● **INSTRUCTIONS TO FOLLOW**:
Return, character for character, the lines of the records that begin with the line containing "Given: Open the GitHub social link" and continue through the line containing "[x=576, y=244]", with both of those lines included. Give only those lines.

(Entries on finding words and elements)
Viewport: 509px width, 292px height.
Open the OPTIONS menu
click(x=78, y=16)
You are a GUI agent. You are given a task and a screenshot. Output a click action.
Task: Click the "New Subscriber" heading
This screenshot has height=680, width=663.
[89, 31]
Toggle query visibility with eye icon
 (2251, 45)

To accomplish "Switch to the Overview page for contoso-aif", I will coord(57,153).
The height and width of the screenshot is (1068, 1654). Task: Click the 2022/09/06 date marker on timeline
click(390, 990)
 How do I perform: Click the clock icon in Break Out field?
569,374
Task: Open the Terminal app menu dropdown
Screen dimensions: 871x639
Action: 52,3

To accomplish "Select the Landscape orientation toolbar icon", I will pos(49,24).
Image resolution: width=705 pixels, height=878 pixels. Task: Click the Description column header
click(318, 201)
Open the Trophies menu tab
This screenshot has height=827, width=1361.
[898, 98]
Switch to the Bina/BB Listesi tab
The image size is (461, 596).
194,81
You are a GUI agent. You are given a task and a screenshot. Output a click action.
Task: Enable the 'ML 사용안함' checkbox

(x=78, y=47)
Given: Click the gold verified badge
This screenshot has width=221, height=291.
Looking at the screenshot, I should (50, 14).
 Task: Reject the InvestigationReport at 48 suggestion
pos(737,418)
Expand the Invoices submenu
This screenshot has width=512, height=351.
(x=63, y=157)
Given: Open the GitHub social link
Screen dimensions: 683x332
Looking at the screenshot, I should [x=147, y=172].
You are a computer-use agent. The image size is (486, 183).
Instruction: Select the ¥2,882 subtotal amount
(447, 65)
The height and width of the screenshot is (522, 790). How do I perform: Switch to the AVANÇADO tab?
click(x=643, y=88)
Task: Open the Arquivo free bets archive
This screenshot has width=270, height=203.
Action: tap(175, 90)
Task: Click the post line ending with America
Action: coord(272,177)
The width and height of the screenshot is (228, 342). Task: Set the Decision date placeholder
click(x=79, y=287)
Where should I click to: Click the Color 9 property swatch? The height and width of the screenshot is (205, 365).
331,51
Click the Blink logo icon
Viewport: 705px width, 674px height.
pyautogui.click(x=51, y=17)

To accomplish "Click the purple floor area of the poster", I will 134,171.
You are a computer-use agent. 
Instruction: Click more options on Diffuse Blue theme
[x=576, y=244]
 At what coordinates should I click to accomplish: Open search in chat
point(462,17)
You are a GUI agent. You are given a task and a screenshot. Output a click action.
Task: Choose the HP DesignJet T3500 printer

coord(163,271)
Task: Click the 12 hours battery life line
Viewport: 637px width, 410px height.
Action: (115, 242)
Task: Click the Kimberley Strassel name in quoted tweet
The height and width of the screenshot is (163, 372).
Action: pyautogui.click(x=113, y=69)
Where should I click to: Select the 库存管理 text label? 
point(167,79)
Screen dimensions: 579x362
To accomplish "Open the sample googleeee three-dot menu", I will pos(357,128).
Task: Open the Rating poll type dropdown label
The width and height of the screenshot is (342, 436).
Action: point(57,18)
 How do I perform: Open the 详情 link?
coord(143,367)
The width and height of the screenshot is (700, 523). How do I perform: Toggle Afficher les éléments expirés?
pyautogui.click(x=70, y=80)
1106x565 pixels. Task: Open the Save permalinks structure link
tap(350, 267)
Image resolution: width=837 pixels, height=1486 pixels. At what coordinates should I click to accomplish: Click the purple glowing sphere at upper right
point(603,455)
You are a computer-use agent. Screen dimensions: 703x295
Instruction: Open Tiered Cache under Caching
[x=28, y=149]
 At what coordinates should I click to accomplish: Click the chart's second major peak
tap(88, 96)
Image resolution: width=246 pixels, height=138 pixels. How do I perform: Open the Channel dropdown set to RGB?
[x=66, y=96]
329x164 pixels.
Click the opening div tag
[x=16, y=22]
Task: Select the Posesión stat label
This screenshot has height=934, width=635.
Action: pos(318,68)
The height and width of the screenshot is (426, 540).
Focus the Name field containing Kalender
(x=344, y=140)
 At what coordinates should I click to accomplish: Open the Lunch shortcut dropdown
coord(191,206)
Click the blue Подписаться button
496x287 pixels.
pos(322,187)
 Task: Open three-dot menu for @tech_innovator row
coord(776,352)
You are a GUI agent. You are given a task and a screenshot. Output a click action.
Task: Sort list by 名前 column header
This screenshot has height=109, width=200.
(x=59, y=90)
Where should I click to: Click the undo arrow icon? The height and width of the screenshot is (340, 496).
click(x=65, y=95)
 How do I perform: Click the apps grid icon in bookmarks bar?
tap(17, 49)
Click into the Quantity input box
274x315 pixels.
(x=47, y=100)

● **OUTPUT OF THE EXERCISE**:
Given: Open the GitHub social link
Screen dimensions: 683x332
Looking at the screenshot, I should [x=147, y=172].
You are a computer-use agent. The image size is (486, 183).
Instruction: Select the ¥2,882 subtotal amount
(447, 65)
The height and width of the screenshot is (522, 790). How do I perform: Switch to the AVANÇADO tab?
click(x=643, y=88)
Task: Open the Arquivo free bets archive
This screenshot has width=270, height=203.
Action: tap(175, 90)
Task: Click the post line ending with America
Action: coord(272,177)
The width and height of the screenshot is (228, 342). Task: Set the Decision date placeholder
click(x=79, y=287)
Where should I click to: Click the Color 9 property swatch? The height and width of the screenshot is (205, 365).
331,51
Click the Blink logo icon
Viewport: 705px width, 674px height.
pyautogui.click(x=51, y=17)

To accomplish "Click the purple floor area of the poster", I will 134,171.
You are a computer-use agent. 
Instruction: Click more options on Diffuse Blue theme
[x=576, y=244]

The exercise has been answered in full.